Я не ощущаю разницы между «природой» и «культурой». Это противопоставление – лишь одна из концепций, исторически-обусловленная когда-то, в момент своего возникновения и не более очевидная, чем что-либо другое. Я чувствую это соотношение иначе. Очень близко к тому, что вижу в Иерусалиме и окрестностях: очень трудно определить, является ли этот камень под ногой «диким» или обработанным, камень ли он вообще или черепок. Или эта пещера у дороги на склоне горы – природная или искусственная, и в какой степени, и в каком смысле («просто» бывала пристанищем пастухов или сезонных сельскохозяйственных рабочих, или партизан времен Бар-Кохбы, или ранневизантийских монахов, или все вместе, или что-то из того...).

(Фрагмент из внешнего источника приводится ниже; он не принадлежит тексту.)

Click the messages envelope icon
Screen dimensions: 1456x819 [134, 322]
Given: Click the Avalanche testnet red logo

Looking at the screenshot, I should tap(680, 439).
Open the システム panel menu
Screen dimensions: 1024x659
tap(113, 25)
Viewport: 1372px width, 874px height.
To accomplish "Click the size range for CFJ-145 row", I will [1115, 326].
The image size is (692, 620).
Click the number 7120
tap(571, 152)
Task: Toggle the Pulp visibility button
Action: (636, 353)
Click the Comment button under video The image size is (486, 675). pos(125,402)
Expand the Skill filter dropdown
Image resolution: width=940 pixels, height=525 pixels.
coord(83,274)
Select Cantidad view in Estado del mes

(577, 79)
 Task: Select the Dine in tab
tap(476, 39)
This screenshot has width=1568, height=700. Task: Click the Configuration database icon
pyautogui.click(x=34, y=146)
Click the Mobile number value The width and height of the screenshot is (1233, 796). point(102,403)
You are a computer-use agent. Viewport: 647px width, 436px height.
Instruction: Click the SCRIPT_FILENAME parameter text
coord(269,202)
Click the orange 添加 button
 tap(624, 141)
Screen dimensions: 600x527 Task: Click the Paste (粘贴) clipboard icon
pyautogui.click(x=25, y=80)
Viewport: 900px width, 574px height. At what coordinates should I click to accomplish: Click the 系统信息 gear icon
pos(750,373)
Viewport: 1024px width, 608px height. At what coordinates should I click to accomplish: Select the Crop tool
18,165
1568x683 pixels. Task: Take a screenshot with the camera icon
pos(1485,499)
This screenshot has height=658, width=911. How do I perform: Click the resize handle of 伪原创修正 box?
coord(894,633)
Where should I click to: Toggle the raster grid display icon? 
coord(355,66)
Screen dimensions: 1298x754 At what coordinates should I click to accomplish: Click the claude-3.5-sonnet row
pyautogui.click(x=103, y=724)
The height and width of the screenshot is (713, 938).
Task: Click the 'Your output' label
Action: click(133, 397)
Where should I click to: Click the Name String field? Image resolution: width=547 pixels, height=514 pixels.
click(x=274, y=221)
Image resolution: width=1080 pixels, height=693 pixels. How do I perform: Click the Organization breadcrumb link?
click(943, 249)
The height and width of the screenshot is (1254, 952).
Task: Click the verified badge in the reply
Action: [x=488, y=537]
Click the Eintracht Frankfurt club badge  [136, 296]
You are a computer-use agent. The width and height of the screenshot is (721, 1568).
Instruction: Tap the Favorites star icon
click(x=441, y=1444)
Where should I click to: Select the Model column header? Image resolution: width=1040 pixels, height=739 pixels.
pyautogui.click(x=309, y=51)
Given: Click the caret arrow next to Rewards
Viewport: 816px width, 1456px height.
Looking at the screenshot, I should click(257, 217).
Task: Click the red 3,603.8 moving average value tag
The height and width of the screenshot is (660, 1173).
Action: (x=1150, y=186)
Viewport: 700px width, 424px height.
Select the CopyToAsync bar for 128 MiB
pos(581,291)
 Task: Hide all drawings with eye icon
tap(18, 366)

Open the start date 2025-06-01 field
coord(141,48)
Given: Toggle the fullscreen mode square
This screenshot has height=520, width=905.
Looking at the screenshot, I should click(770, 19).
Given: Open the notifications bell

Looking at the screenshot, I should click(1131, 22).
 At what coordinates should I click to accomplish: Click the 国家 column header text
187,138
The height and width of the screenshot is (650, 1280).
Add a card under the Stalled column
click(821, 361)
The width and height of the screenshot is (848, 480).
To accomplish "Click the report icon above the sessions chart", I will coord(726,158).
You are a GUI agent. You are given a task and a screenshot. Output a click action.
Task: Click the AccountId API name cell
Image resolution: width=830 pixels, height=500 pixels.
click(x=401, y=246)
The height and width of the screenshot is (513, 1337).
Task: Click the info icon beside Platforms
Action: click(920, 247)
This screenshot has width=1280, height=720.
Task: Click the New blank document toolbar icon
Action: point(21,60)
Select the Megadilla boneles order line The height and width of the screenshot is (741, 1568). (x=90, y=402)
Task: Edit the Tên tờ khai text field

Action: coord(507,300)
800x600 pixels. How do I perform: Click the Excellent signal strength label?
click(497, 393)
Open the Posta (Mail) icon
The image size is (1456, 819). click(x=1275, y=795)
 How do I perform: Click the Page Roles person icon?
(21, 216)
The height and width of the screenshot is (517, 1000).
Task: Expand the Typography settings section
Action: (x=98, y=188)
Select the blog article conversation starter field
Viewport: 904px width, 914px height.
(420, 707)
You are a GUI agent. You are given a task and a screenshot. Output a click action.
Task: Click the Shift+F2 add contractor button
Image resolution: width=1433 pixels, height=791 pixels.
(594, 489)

Не чувствую разницы во многом и между живым и мертвым, и тут тоже в большой степени «левантийское» сознание. Начальная общая точка взгляда: пережить как опыт, что мы все давно умерли.. – и как наши жизни выглядят, как выглядит этот пейзаж постмортем? Как – души смотрят с высоты на ими брошенное тело? И если смотрят: это значит, что смерти нет? Ну и  какая разница, чтО тут условная природа и что природная культура? Трудно – и не вполне понятно, зачем задаваться этим вопросом...

Так или иначе, мы пользуемся словами или еще какими-то знаками для художественных действий, а они часть культуры, а не природы, в той традиции, в которой мы обычно оперируем этими понятиями. Получается, вопрос в том, с какой степенью осознанности мы их используем – насколько высокотехнологична эта наша деятельность. И слишком много культуры (знания, опыта, внутренней и внешней работы и т.д.) вряд ли может быть. Что тут в тягость? Разве что неумение всем этим пользоваться.

Вопрос.

Совпадение выхода подряд трех книг авторов круга «Эпсилон-Салона» в серии «Новая поэзия» издательства «НЛО» – случайное (и замечательное), но наше участие в Эпсилон-Салоне и то, что мы остаемся друзьями-приятелями и литературными товарищами (старое, странное, но здесь работающее определение), не случайно, конечно. Как ты видишь, что это было (и остается) – Эпсилон-салон? Почему ты был там? Что в нем было и что осталось, и почему?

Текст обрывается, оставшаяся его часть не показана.